Текст.
○ ○ ○ ○
Орден баварских иллюминатов, тайная организация масонского типа, был основан в 1778 г. Адамом Вейсхауптом, профессором в Инголынтадте (Элевсине). Деятельность ордена, как и современных ему других подобных сообществ, была окружена тайной, и в конце концов он сделался некой сверхсекретной масонской организацией внутри масонства, которое и без того было весьма закрытым: почерпнутые у древних преображенные имена, (к примеру, Вейсхаупт это Спартак!), зашифрованный язык, невообразимые инициации, разные изолированные друг от друга ступени, строгая иерархия, — из обычного багажа тайных обществ ничто не было упущено, все пошло в дело.
Орден интересен не столько тем, что он дольше других хранил свои тайны, сколько тем, что главной его за — дачей было распространение смелых социальных и политических, «космополитических», идей и содействие их осуществлению. Не без умысла основатель и глава тайной организации назвал себя Спартаком! Идеология, которую Вейсхаупт попытался распространять диковинными средствами, — именно из‑за своей таинственности они плохо соответствовали смелым освободительным идеям — идеология, к которой примкнули его соратники, в большинстве заметные люди, была отменно радикальной hic et nunc.
Создатель ордена не производит, однако, впечатления очень смелого человека. Определяя основания и программу общества, поначалу названного Орденом пчел, затем Орденом совершенствующихся, и только потом иллюминатами, он подхватывает пресные мысли о моральном самосовершенствовании, которым должны заниматься посвященные, о благотворительной деятельности и т. п. Обычные клише Aufklärung.
При этом, однако, включаются и кое — какие экстремистские идеи, вроде враждебности деспотизму, стремления к социальному равенству, космополитизма. Очевидно, Вейсхаупт терпеливо приучал к ним тех людей, которых считал наиболее уважаемыми и деятельными, способными в некий день и час запустить, прежде всего в Баварии, революцию «сверху» — сенаторов, высших чиновников, руководителей крупных политических организаций, академиков, религиозных деятелей.
○ ○ ○ ○
Исходные данные.
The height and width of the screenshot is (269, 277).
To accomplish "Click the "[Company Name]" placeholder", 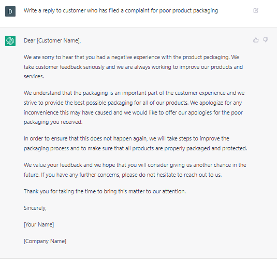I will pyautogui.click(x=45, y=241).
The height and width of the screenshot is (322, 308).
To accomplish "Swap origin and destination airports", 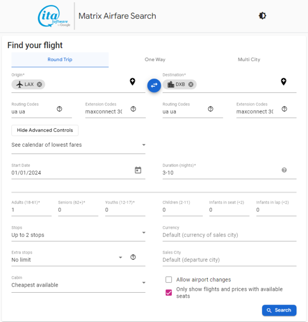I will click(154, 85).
○ ○ ○ ○
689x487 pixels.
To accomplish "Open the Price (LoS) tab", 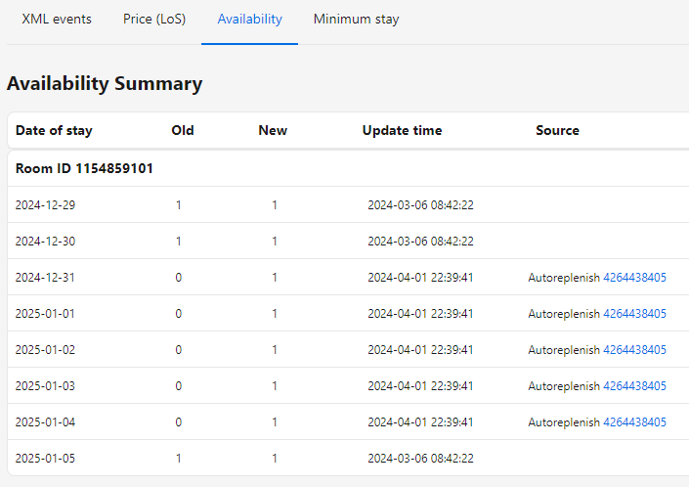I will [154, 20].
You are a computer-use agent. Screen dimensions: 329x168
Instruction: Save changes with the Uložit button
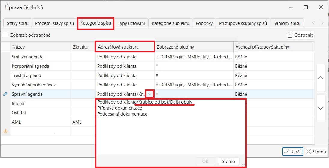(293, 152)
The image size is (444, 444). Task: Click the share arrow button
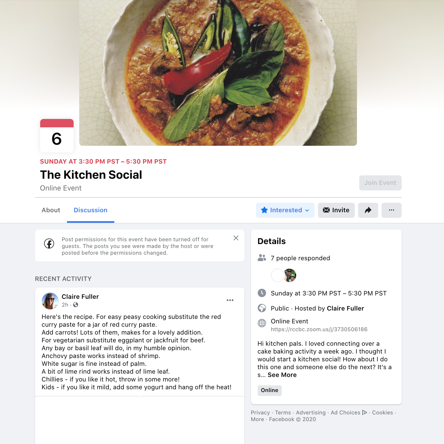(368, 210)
○ ○ ○ ○
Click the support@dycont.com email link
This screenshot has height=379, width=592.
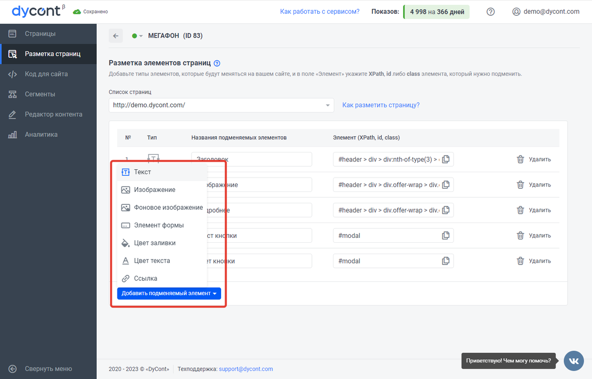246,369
○ ○ ○ ○
Задания.
1. Перепишите дословно фрагмент текста об ордене иллюминатов, начиная с «Орден интересен не» и заканчивая «hic et nunc.».
2. Напишите продолжение текста об ордене баварских иллюминатов, начав сразу после его последнего предложения.

Ответы.
1.
Орден интересен не столько тем, что он дольше других хранил свои тайны, сколько тем, что главной его за — дачей было распространение смелых социальных и политических, «космополитических», идей и содействие их осуществлению. Не без умысла основатель и глава тайной организации назвал себя Спартаком! Идеология, которую Вейсхаупт попытался распространять диковинными средствами, — именно из‑за своей таинственности они плохо соответствовали смелым освободительным идеям — идеология, к которой примкнули его соратники, в большинстве заметные люди, была отменно радикальной hic et nunc.

2.
Цели и средства ордена уточнялись по ходу дела, к тому времени, когда Вейсхаупту удалось привлечь к сотрудничеству человека замечательного во всех отношениях, барона Книгге, он обрел многочисленных и важных сторонников. Очень деятельный франкмасон, преданный новым идеям, революционер в своем роде, Книгге смог своеобразно привить дичок созданного ордена на старое древо франкмасонства, соорудив тем самым питомник, в котором пестовали новых сторонников, использовавшихся руководством ордена одновременно как маневренная масса.
Книгге показал себя прекрасным пропагандистом, ловким вербовщиком. Он привлек в орден масонов, разочаровавшихся в масонстве, к которому когда‑то они обратились, разуверившись в религии. Осуществит ли орден их чаяния, которые не смогли удовлетворить ни позитивная религия, ни официальное масонство? Чаяния демократического оттенка, отчасти эгалитаристские, определенно индивидуалистические, питаемые немецкой буржуазией и все более увлеченно воплощаемые интеллектуалами в их произведениях.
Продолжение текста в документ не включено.